I dated a younger man at a summer job before my senior year in college. He’d just graduated high school.
We had a great summer and promised to keep in touch, but knew that distance would be an issue. We agreed it was okay to see other people.
I wanted him to enjoy the college experience even though I really liked him. We were at very different points in our lives.
We talked on the phone once a week and could discuss anything. We saw each other at Thanksgiving. When he was home over Christmas, he said he didn’t want to date anyone other than me. He loved me. I knew I loved him too, and said so. We decided to continue as a couple despite the distance.
We married three years later, before he finished school, when I was starting my third year of teaching. We had our son a year later, our daughter two years after.
It’s 26 years of marriage, and we’ve never been happier.
Sometimes distance helps you realize that a relationship has depth beyond physical attraction. It can help you see whether something’s worth hanging onto, or not built to stand up to adversity. Distance forces you to focus on the mental and emotional part of your relationship.
One Happy Couple
Whenever one reader shares a powerful truth from personal experience, countless more learn something, and have a reference point for thinking through their own situations.
Many thanks from all of us.
After 40 years of being marginalized, and mistreated by my abusive father, my mother filed for divorce a year ago.
She’s 61, and a leukemia survivor on disability benefits. While she was ill, my father – a previously absent, neglectful Dad - spent lavishly, taking us out, and buying us luxuries, by putting a huge mortgage on our house.
It turned my siblings to his side. When my mother returned home, he’d constantly go out drinking and partying, returning home at 6 or 7a.m. four-to-five times weekly.
He’d demean my mother in front of my siblings, who’d say nothing. He could take away their cars, iPhones, etc. if they interfered.
His intent is to leave her with nothing. He’s applied for, and been granted, disability for "depression" from his insurance provider. This dropped his salary and thus his spousal support obligations. He says that my mother should be able to work and support him.
He's been off work for his "depression" for nearly a year. Everyone buys it - the judge, the psychiatrists, even the lawyers - and say there's no way to prove he's faking.
He can live with his rich adult daughter without paying any living expenses, while my mother on disability has to carry the matrimonial home herself.

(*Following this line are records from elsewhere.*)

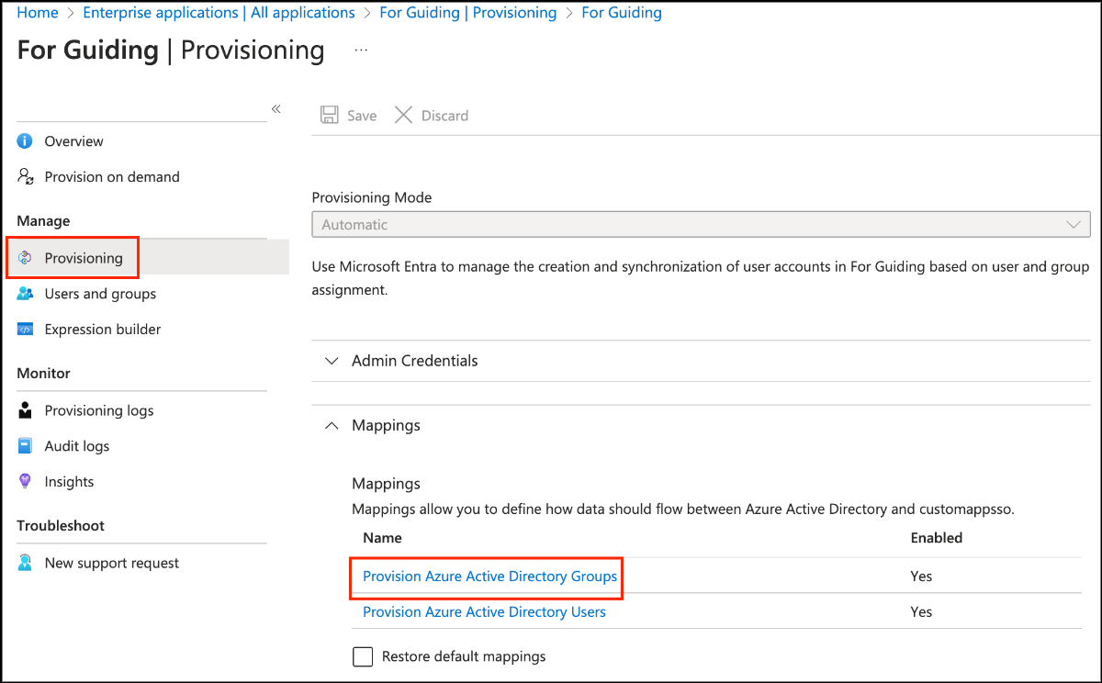The height and width of the screenshot is (683, 1102).
Task: Open the Provisioning Mode dropdown
Action: [x=700, y=225]
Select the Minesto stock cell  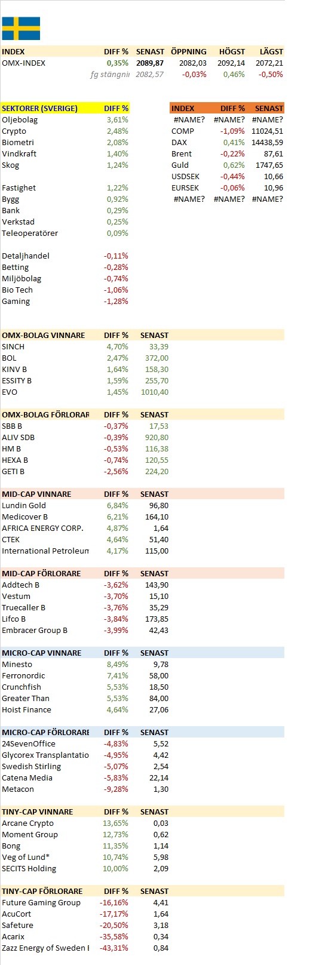(17, 664)
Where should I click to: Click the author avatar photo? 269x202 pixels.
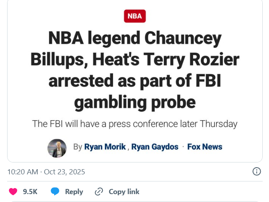57,148
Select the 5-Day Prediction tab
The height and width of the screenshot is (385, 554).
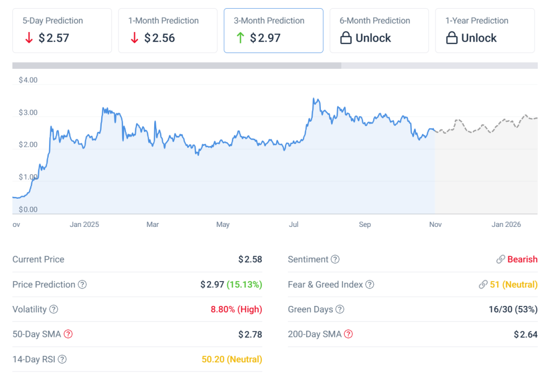62,30
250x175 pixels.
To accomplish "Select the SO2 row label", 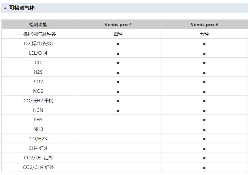I will [x=38, y=82].
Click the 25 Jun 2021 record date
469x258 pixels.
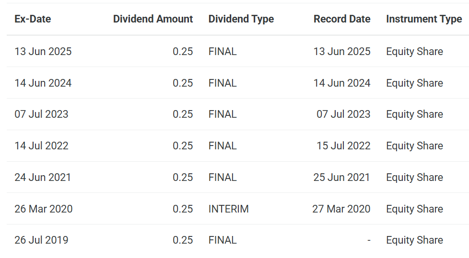(x=342, y=178)
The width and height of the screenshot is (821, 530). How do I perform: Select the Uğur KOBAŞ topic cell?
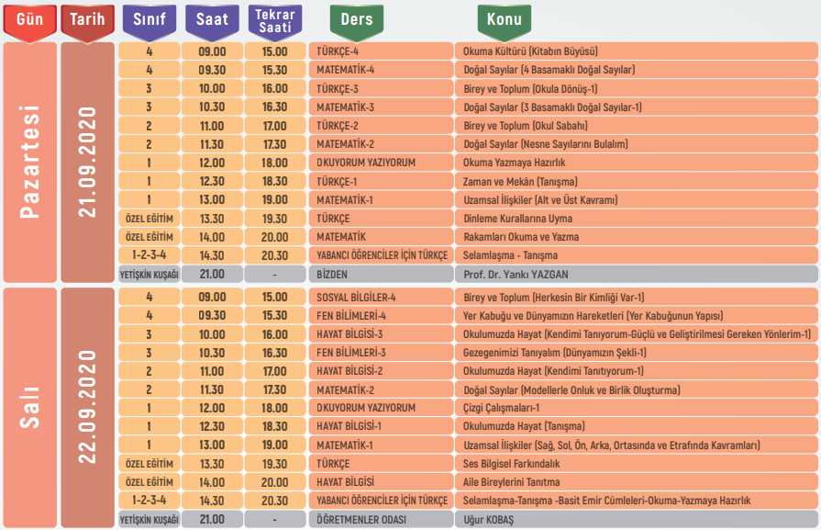pyautogui.click(x=636, y=519)
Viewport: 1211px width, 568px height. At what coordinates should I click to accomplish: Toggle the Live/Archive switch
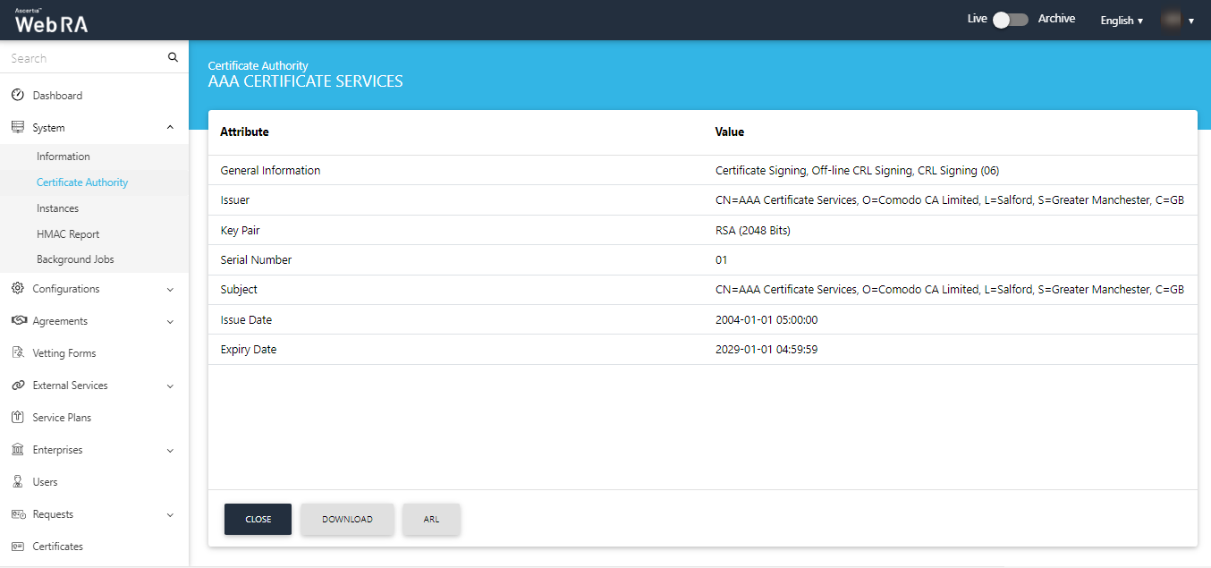(x=1010, y=19)
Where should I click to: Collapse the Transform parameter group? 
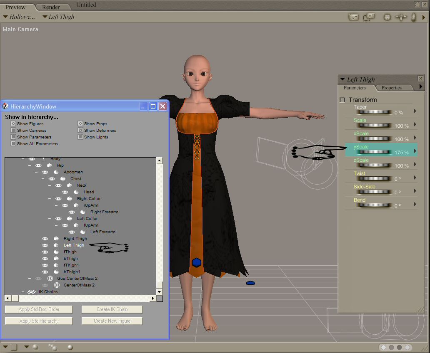click(x=343, y=100)
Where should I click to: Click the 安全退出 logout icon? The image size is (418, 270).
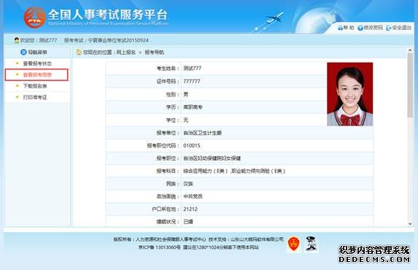point(389,28)
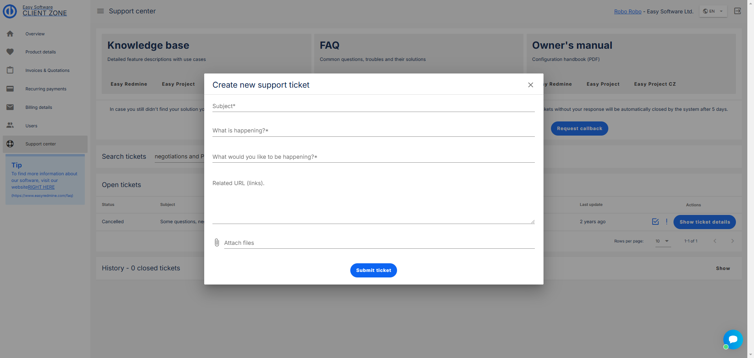The height and width of the screenshot is (358, 754).
Task: Open Invoices & Quotations menu item
Action: [47, 70]
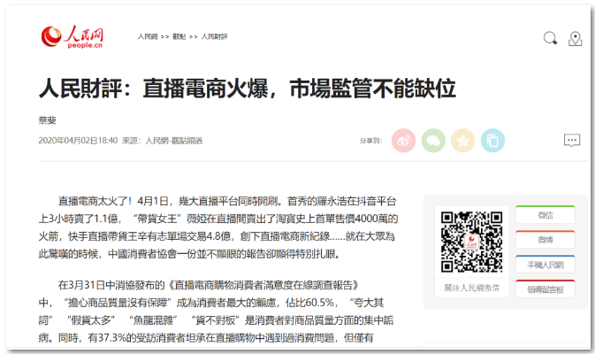This screenshot has width=595, height=354.
Task: Navigate to 人民財評 breadcrumb
Action: pyautogui.click(x=214, y=36)
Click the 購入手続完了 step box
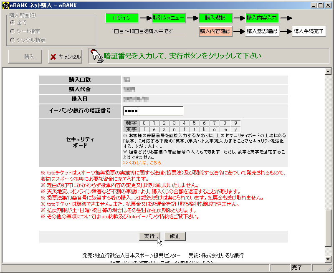This screenshot has width=334, height=273. tap(309, 31)
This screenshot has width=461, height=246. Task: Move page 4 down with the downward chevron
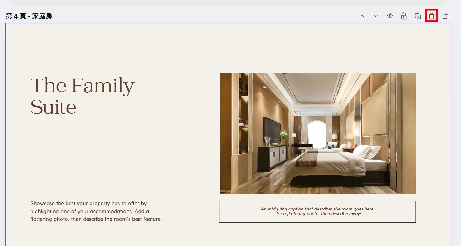click(x=376, y=16)
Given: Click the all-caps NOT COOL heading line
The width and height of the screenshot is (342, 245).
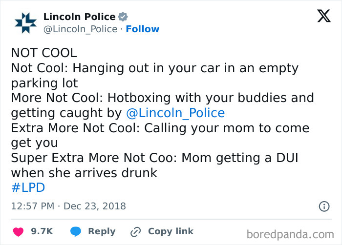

He also claims that his wasteful lifestyle (“dissipation,” in legal terms) during the marriage wasn’t his fault because he had an alcohol addiction.
Disgusted Son
Your mother’s already standing up to her abusive, manipulative husband by divorcing him. Luckily, she has you on her side.
FEEDBACK Regarding the young person who’s being asked for oral sex by an older boy, (May 30):
Reader – “The writer needs to report this behaviour to parents and/or school officials immediately.
“Should the behaviour escalate and need police intervention, it won't be the first time notice (so they can't ask, "why didn't you say anything before?" making it the victim's fault).
“A "paper trail" of each event will help get this older boy/man the intervention and help he needs. He needs to be approached by an adult immediately and told his actions are inappropriate. If the writer simply says no and walks away, the boy/man may simply choose another “target.”
“Also, behaviour that’s unhealthy in a sexual context can escalate, and simply asking for sexual favours may grow into demanding them, or selecting a more vulnerable target (i.e. an even younger person, or someone in their care).”
Ellie – All good points, thanks.
Tip of the day:
Love can thrive through separations by distance, if it’s based on a deep mutual connection that both work at maintaining.